## SHORT TASK
How many lines in the records below contain the word "resolution", with case counting? Reply with the number alone.
--- begin ---
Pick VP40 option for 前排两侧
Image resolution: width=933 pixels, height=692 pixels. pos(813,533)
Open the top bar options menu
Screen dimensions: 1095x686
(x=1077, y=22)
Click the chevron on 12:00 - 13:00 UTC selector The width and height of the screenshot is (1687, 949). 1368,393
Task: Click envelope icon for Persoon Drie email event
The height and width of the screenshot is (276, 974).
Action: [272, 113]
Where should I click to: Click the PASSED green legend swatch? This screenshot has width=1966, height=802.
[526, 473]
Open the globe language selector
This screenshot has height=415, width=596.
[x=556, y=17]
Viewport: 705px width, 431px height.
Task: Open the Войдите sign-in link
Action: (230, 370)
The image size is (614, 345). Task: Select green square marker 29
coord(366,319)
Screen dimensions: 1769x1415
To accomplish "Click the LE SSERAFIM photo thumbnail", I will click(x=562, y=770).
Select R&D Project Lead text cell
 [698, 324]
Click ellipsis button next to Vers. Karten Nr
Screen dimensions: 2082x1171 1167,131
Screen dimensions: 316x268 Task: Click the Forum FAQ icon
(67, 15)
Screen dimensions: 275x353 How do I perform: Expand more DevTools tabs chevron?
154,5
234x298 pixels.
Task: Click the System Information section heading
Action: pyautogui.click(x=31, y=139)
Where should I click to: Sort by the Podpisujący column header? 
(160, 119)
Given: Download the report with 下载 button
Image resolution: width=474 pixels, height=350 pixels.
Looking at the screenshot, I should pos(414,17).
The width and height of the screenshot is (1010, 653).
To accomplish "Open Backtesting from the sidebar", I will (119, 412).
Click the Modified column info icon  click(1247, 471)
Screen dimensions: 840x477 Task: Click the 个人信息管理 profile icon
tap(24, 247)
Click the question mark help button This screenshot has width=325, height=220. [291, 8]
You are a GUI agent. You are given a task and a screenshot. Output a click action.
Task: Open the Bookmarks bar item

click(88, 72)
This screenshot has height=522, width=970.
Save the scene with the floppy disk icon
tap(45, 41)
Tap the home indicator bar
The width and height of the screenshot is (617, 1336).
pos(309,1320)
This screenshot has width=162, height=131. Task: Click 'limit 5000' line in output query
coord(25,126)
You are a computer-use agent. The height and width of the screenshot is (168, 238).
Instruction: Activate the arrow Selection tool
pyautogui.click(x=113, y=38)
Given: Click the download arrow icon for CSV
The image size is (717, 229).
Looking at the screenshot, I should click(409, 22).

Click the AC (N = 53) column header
--- end ---
## FINAL RESULT
2